What is needed
Could you copy word for word only the lines between the one containing "Versandkosten (170, 2192)" and the end of the listing below, both included, and leave out the pictures?

Task inputs Start Marker

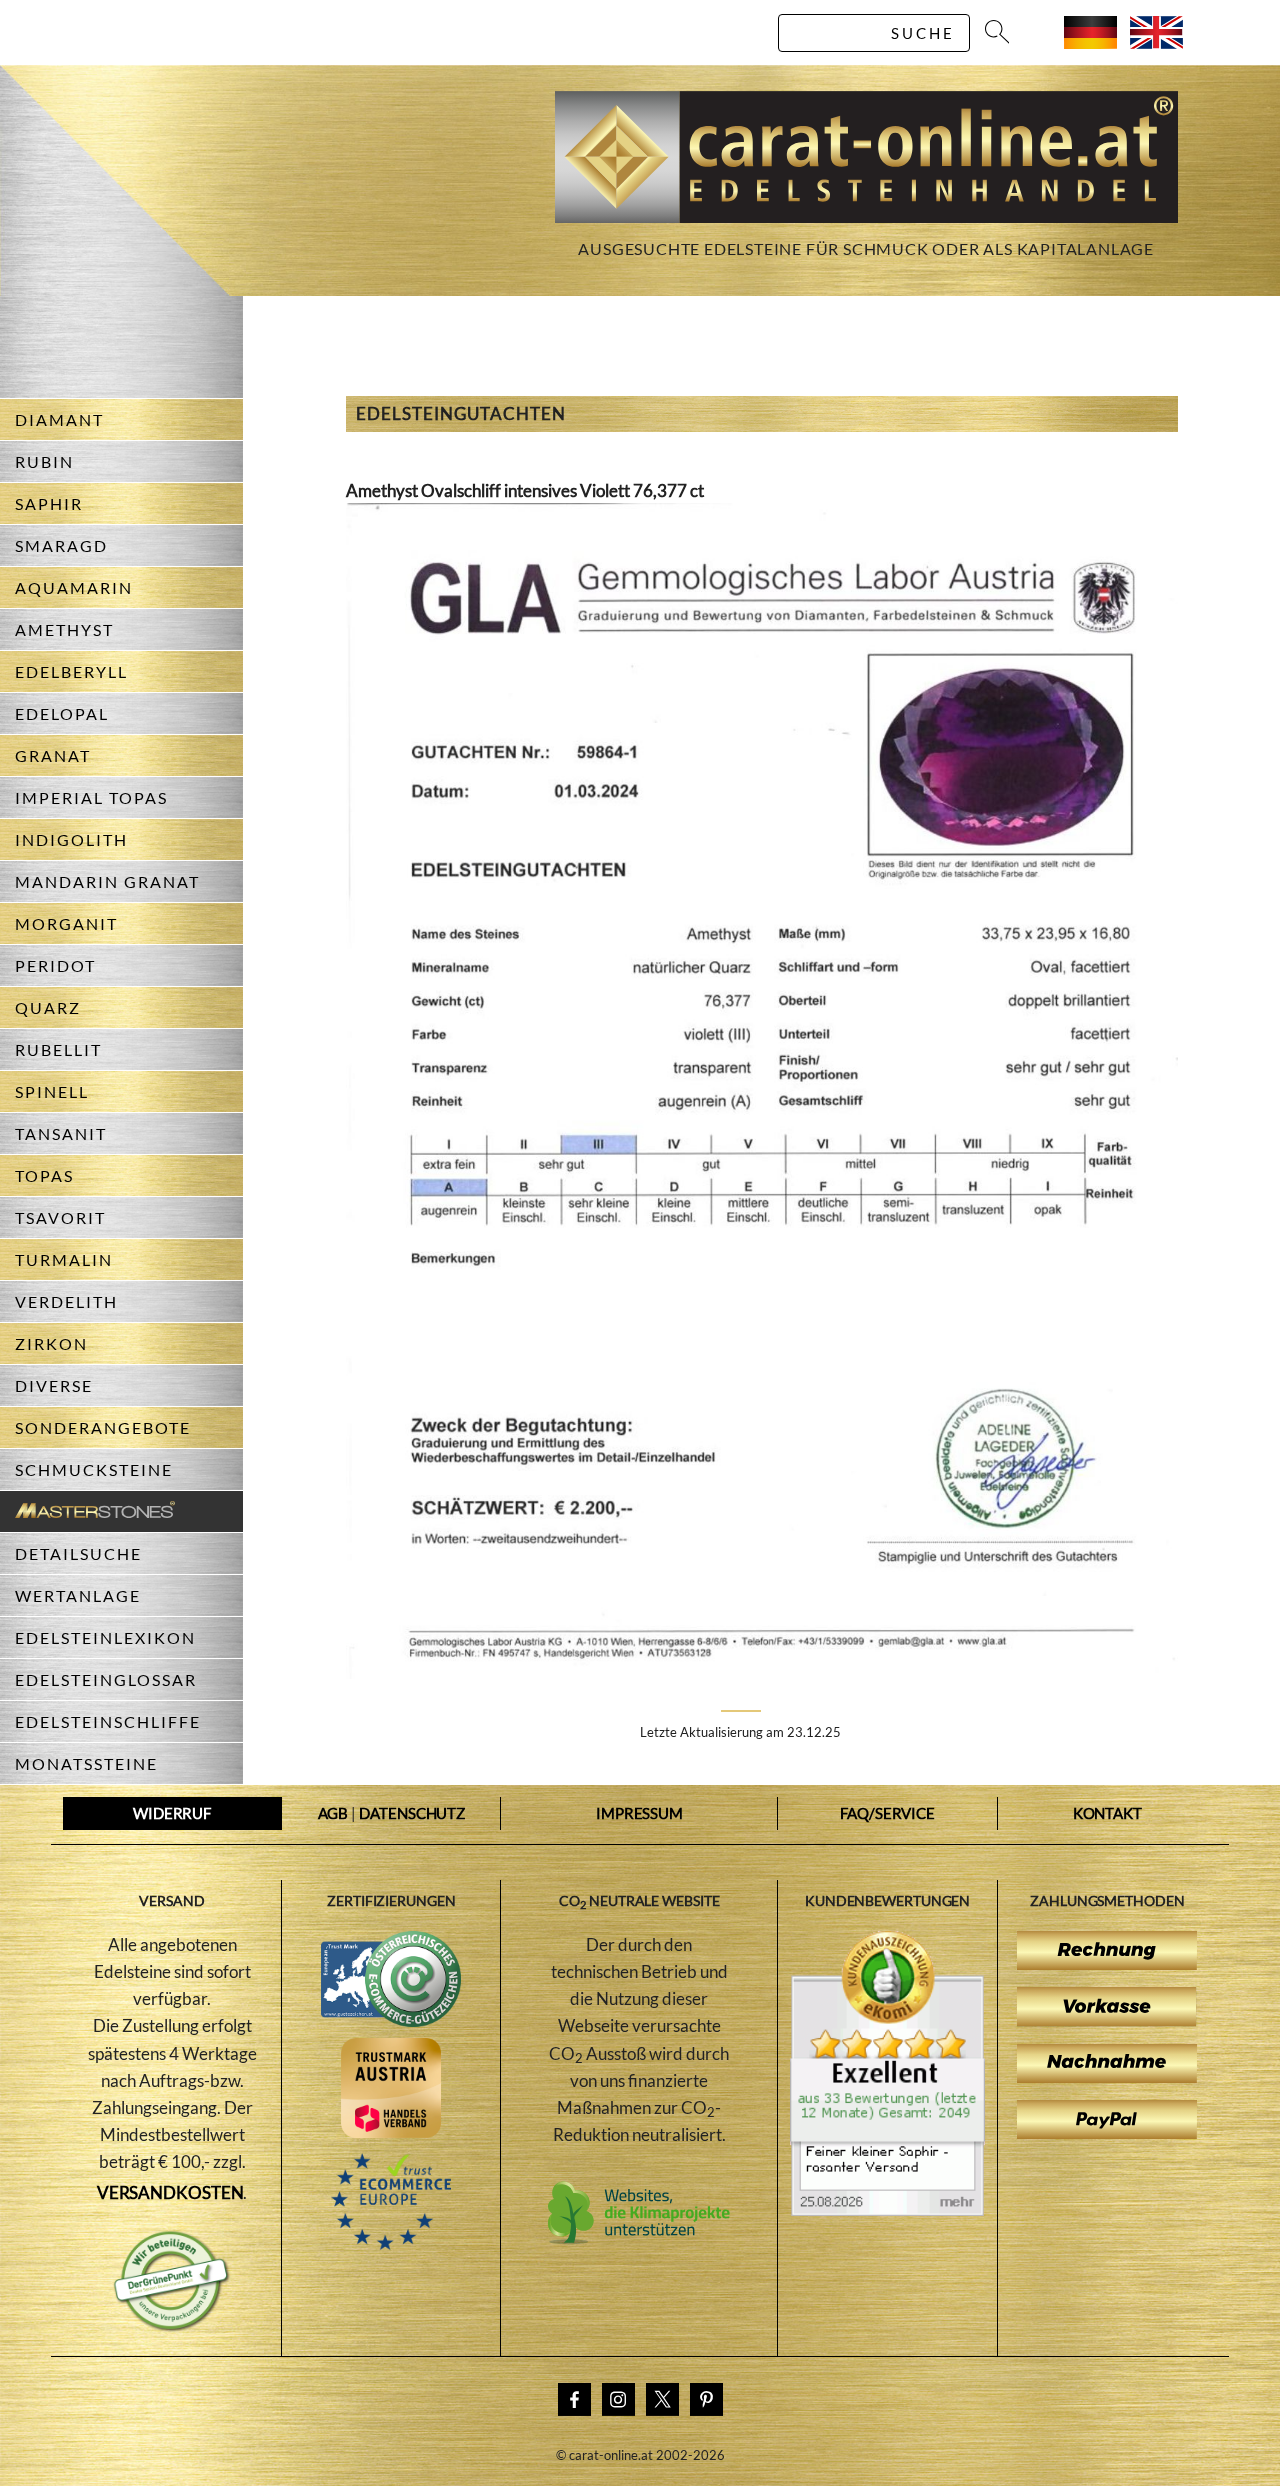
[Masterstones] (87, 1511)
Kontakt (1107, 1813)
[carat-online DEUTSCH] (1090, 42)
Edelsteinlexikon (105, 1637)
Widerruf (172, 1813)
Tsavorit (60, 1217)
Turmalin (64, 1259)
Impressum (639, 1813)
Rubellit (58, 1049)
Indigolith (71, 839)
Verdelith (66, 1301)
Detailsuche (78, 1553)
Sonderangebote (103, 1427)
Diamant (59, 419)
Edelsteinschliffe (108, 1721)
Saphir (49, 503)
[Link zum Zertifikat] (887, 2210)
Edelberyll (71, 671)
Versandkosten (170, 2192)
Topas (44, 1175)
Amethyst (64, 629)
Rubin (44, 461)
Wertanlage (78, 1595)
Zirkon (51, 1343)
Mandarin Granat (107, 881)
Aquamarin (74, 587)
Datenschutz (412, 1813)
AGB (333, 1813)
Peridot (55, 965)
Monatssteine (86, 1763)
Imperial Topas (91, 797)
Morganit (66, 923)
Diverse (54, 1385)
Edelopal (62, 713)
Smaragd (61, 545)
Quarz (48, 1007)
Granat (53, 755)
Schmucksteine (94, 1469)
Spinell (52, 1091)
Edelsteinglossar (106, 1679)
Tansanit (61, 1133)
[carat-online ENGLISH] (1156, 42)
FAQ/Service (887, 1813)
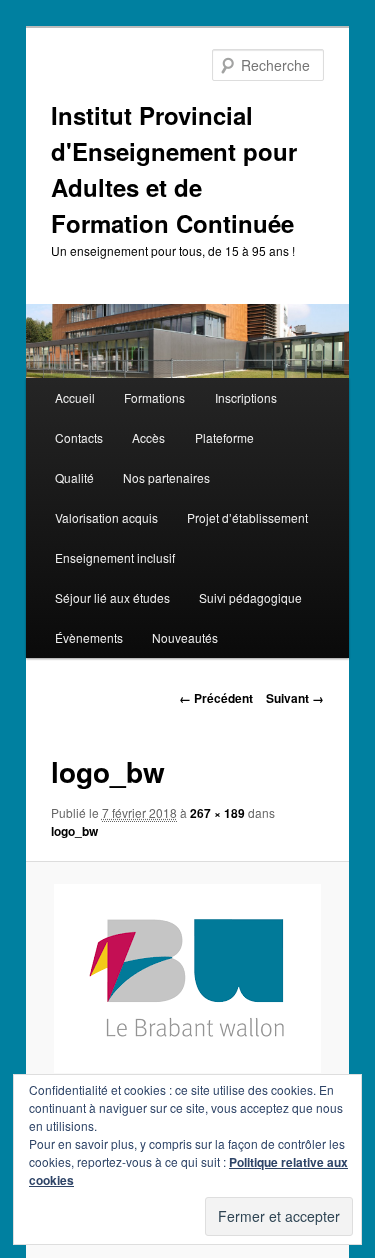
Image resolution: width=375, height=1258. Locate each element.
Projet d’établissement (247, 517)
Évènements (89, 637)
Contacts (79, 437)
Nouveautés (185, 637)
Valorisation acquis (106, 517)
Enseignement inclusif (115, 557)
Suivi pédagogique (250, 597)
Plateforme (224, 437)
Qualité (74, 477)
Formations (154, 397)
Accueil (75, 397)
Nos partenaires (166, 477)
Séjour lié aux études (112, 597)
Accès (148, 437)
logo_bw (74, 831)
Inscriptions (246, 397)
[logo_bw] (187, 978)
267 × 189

Task inputs End Marker

Response for this exercise
Versandkosten (170, 2192)
Topas (44, 1175)
Amethyst (64, 629)
Rubin (44, 461)
Wertanlage (78, 1595)
Zirkon (51, 1343)
Mandarin Granat (107, 881)
Aquamarin (74, 587)
Datenschutz (412, 1813)
AGB (333, 1813)
Peridot (55, 965)
Monatssteine (86, 1763)
Imperial Topas (91, 797)
Morganit (66, 923)
Diverse (54, 1385)
Edelopal (62, 713)
Smaragd (61, 545)
Quarz (48, 1007)
Granat (53, 755)
Schmucksteine (94, 1469)
Spinell (52, 1091)
Edelsteinglossar (106, 1679)
Tansanit (61, 1133)
[carat-online ENGLISH] (1156, 42)
FAQ/Service (887, 1813)
Image resolution: width=375, height=1258. Locate each element.
Projet d’établissement (247, 517)
Évènements (89, 637)
Contacts (79, 437)
Nouveautés (185, 637)
Valorisation acquis (106, 517)
Enseignement inclusif (115, 557)
Suivi pédagogique (250, 597)
Plateforme (224, 437)
Qualité (74, 477)
Formations (154, 397)
Accueil (75, 397)
Nos partenaires (166, 477)
Séjour lié aux études (112, 597)
Accès (148, 437)
logo_bw (74, 831)
Inscriptions (246, 397)
[logo_bw] (187, 978)
267 × 189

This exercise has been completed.